If you’re not a Sick 🙂 Pedaller, is your saddle the culprit?
Cycling is not an anatomical motion. Cycling is entirely man-made. So we need to be mindful of the possibility of biomechanics being horribly compromised, especially as we know the human frame is very adaptable. You don’t need to look far to see how different work environments and sports activities inflict characteristic ‘body shapes’ on their owners. Pro cyclists are no exception with their leaning towards a banana-shaped body, with a forward head, rounded shoulders (sometimes even ‘humped’!) and tail-bone tucked under. Not a great look if that’s not how you earn your living!
We are a skeleton first, then we’re all about muscle activity. Without the bones, we’re jelly. The muscles move the bones according to the start position of the bones (posture). Bones get us poised, muscles get us busy. When the bones are in the ‘right’ place, the muscles will react to move the joint through an
instantaneous axis of rotation; this is a joint’s ‘happy place’
When the bones aren’t in the ‘right’ place, the muscles will react (because you’ve asked them to!) but the joint won’t/can’t rotate happily. Additionally, if the bones aren’t poised for biomechanical excellence, the muscles can’t respond in kind. Let’s prove it … (humour me – it’s not rocket science!)
- Stand up and ‘mime’ a cycling position; now pretend you’re riding a bike with one leg.
- Start with your ‘habitual ride position’. What does it feel like?
- Now imagine your butt cheeks are head-lights, and stick them on full-beam, and single-leg pedal again.
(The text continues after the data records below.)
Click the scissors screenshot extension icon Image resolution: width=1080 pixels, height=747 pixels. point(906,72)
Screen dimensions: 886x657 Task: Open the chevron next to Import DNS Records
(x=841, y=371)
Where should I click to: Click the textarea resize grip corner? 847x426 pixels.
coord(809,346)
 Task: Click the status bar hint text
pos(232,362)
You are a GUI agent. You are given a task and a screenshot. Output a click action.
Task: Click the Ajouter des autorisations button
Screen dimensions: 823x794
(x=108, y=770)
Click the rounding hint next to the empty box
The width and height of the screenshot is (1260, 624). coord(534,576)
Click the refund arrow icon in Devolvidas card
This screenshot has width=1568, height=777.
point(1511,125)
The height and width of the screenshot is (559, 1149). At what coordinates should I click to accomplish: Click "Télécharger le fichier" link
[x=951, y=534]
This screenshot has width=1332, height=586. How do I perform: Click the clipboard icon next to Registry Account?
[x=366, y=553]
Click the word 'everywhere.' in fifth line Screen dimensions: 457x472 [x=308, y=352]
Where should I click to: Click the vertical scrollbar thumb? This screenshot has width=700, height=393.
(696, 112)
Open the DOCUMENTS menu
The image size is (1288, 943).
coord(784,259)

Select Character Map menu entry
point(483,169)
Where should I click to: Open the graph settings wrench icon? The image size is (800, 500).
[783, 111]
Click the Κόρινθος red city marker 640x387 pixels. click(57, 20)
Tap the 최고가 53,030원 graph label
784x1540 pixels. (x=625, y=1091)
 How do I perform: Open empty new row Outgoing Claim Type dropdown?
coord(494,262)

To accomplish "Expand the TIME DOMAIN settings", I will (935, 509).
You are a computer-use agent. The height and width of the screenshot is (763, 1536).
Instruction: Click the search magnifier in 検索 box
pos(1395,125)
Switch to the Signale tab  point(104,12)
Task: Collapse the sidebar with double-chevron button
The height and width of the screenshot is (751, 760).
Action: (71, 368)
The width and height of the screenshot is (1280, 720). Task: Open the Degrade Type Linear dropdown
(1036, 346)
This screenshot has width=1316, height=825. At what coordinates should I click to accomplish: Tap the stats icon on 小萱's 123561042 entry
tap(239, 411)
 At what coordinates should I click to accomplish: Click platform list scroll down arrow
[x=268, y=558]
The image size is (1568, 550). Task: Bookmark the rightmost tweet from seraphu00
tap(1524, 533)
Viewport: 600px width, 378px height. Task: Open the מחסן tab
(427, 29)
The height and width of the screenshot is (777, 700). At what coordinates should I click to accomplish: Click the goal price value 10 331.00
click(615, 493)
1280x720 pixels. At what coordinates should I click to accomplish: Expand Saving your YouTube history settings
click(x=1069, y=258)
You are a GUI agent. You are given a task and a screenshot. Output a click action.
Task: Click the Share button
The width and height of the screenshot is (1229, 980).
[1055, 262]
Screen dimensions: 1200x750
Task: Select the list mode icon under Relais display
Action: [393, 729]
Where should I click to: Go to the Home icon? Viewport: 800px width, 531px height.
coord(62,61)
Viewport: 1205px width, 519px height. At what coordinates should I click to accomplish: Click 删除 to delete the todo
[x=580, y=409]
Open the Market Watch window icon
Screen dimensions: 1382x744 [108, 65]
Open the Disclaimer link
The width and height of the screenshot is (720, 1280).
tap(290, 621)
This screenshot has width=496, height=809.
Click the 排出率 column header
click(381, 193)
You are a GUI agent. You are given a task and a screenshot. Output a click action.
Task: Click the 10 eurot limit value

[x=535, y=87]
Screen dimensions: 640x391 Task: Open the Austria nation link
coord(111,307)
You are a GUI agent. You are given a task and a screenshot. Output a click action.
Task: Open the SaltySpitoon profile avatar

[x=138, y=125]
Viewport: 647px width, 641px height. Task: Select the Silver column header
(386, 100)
Does that feel different?
- In the 1st position, is your pelvis tilted backwards and in the 2nd position the pelvis tilted forwards?
- In the 1st position, is everything kinda ‘slumped’ and in the 2nd all’s kinda ‘strong’?
- In the 1st position, is everything kinda ‘Pink Panther’ and in the 2nd it’s kinda ‘Donald Duck’?
- In the 1st position, is your tummy button kinda ‘slack’ and in the 2nd position …
… it’s not, is it?
Now, go ride your bike, play with the position of your pelvis (bones) and see what happens to your power output (muscle activity).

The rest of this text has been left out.